We got together last Friday evening in my studio, the first time we’ve played together in better than a year. Just like riding a bike, as they say – we immediately communicated musically and had fun playing mostly old blues and country tunes. Andy is a solid player. Our tastes are a bit different in music; I like jazz and while Andy can put down a reasonable walking bass line if the jazz tune is blues-based he really doesn’t care for the structure of more complex compositions. This is just fine – we all have our preferences.
When we’re playing those old blues and country tunes however he is almost always right there with the changes. Thinking about the experience later I was reminded of the importance (necessity, really) of a bass player being rock solid with the roots of the chords in a song. Most of the time a good bass player will begin whatever line he or she is going to play with the root of the chord when a change happens. This establishes the sound of the chord right away. What follows are often other chord tones, usually the 5th of the chord being used immediately after the root or in the next couple of beats. The 3rd of the chord should show up soon too because that establishes whether the chord is major or minor. If a chord last for a couple measures a good bass player comes up with a line (usually involving other notes in key) that leads in a logical manner to the next chord change.
In order for a guitarist and bass player to sound good together there has to be a huge amount of trust. This is especially important if the guitarist is going to try to improvise for some amount of time. Building an improvised solo is difficult enough without worrying about whether or not the bass player will be there with the correct roots of the chords on the changes. If the person improvising is even a little worried about that not happening it is both stifling and scary, leading to a solo that sounds either disjointed or the opposite: very simple because the soloist feels bound to establish the sound of the chord or melody instead of coming up with something more creative.
This is not nearly as much of an issue when soloing over another guitar, if only for the simple reason that the other guitar is playing chords rather than single notes as does a bass player. That full sound of a chord – even if the change is late or even wrong – fills in a lot of gaps in the overall sound and this is “safe.”
From the bass players’ point of view this responsibility can be somewhat boring at times.

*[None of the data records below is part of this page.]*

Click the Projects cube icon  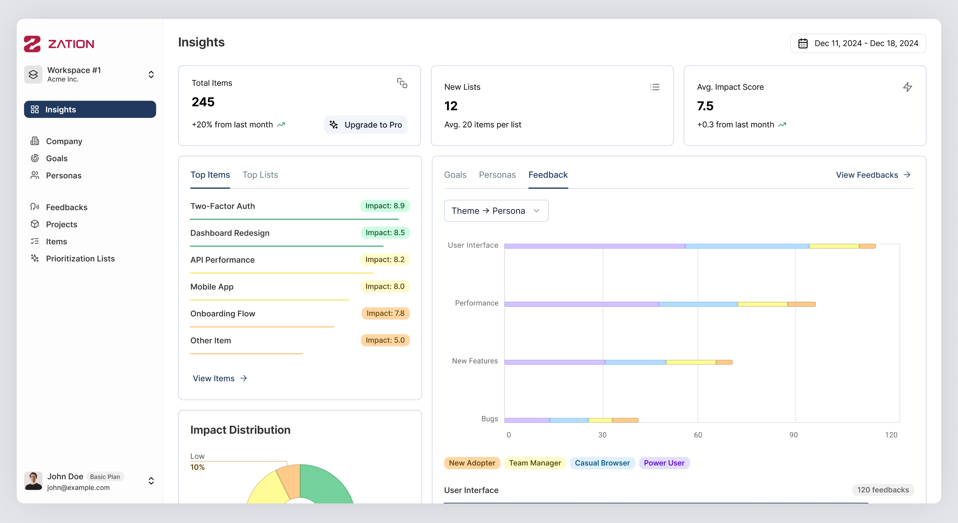pyautogui.click(x=35, y=224)
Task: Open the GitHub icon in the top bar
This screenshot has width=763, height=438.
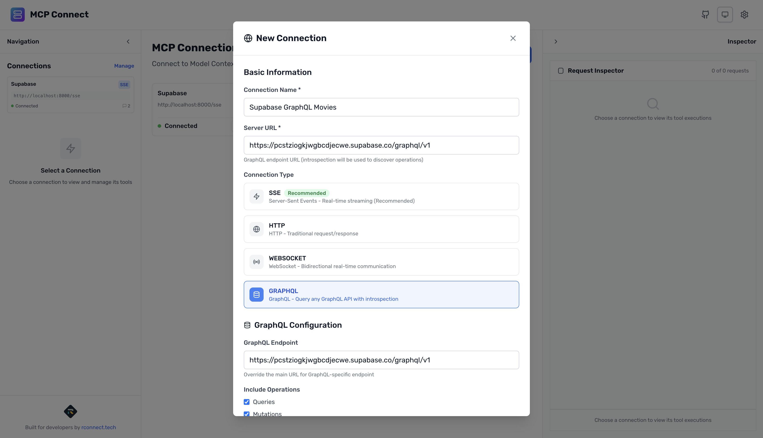Action: (x=705, y=14)
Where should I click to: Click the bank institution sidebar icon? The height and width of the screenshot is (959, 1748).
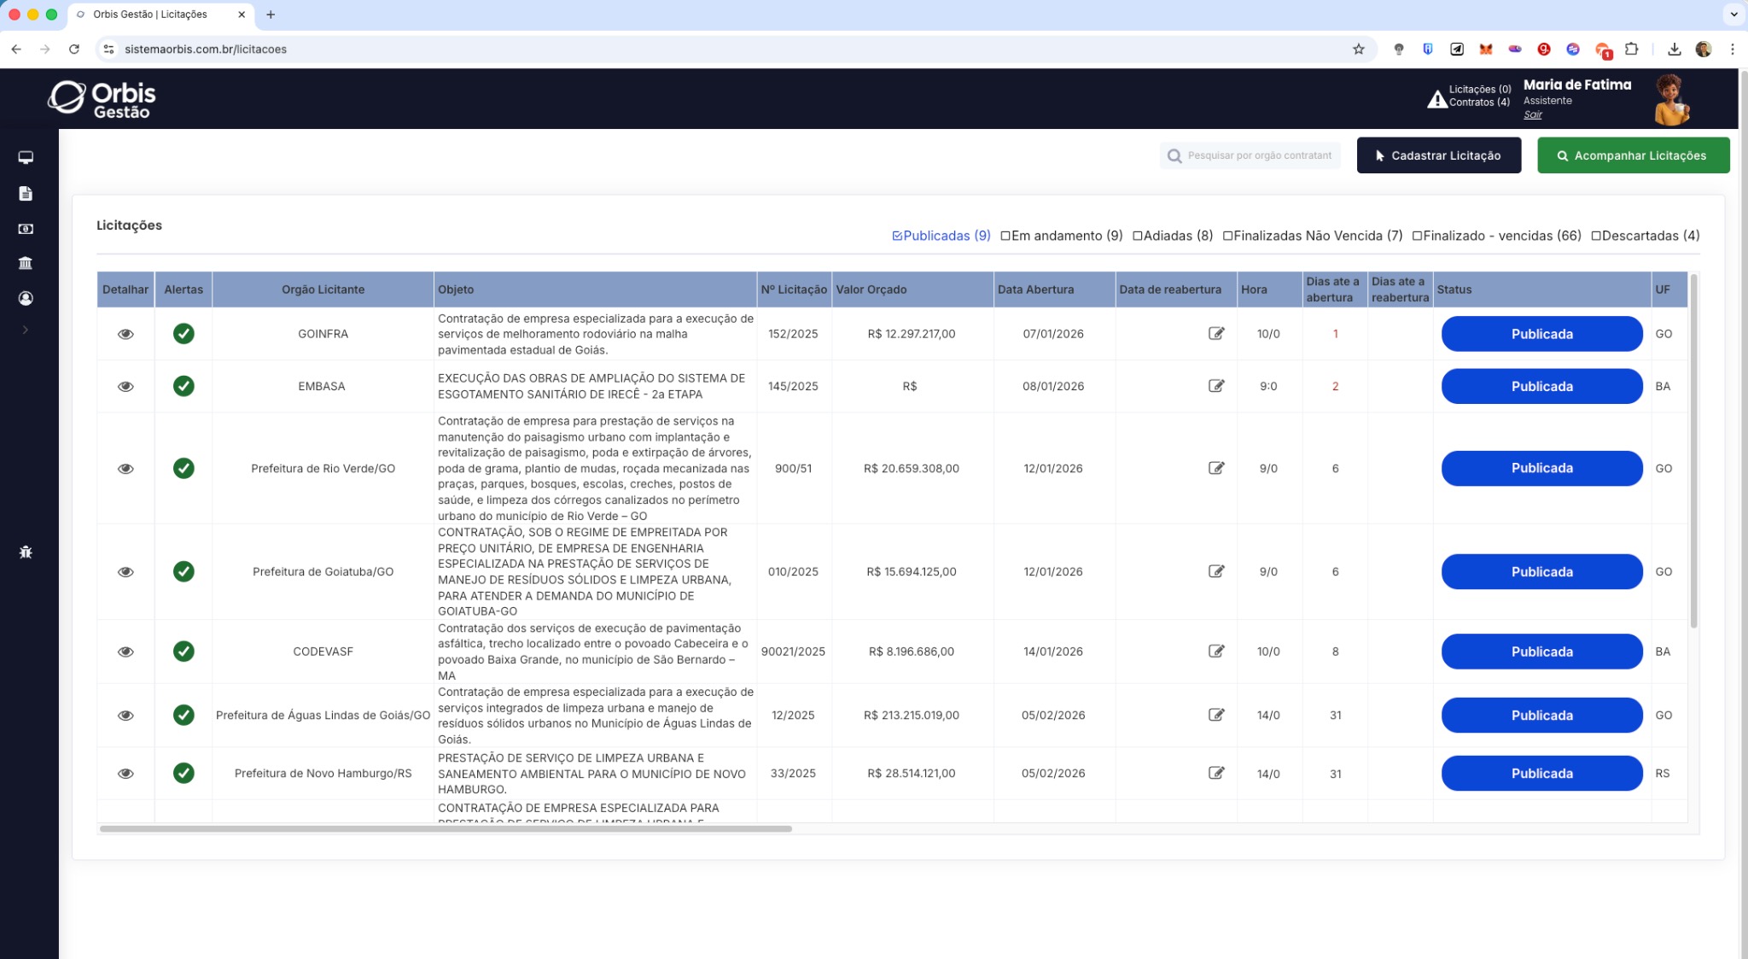(x=26, y=263)
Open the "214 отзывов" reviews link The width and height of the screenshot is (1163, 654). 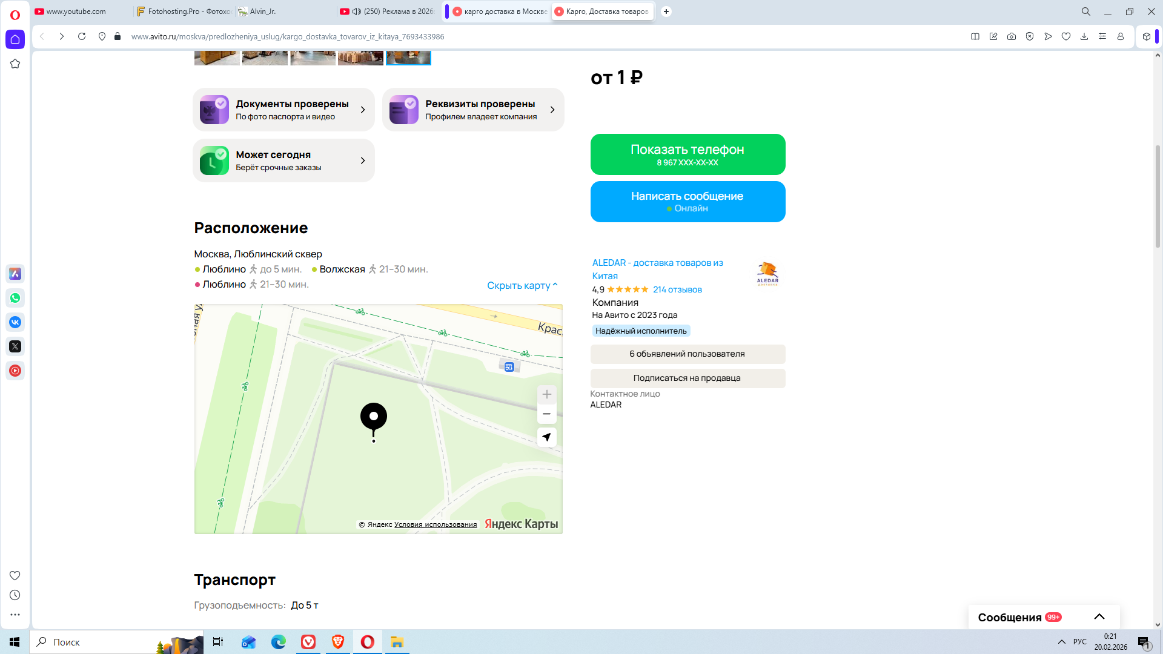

Listen to some of the best known classic rock and blues tunes and you’ll hear the bass player repeating a line over and over, or even a single note again and again. Good bass players get very bored with this very quickly and naturally want to play something more daring and creative. And that is REALLY where the trust comes in. If you’re fortunate enough to play with a bass player for a long time and know his style and the lines he’s apt to create you can plan for them, or at least not be surprised when they happen.
Quite a few years ago I happened to hear an excellent local jazz guitarist named Jim Robitaille http://jimrobitaille.com/and a bass player. Jim is a great jazzer whose style tends to run toward the more modern jazz styles of people like Jim Hall and Pat Martino. That means he takes chances when soloing – lots of them! But on that first occasion and the times I’ve heard him since in the guitar/bass setting I was blown away by the tight, logical harmonic complexity that the two instruments achieved. It was obvious that Jim was absolutely confident in his bass player’s ability to hold the chord structure together so he could solo at will. This is the essence of making music with another person.
So if you have the opportunity to play with a bass player don’t be shy about gently suggesting he hit those roots and chord tones if he isn’t doing it consistently. The result will be some darn fine music not matter how simple or complex the song may be. Yes, it’s fun to just jam away and hope for the best but if both players put thought and effort into the experience it can lead to bigger and better things, and BOTH players will be better for it.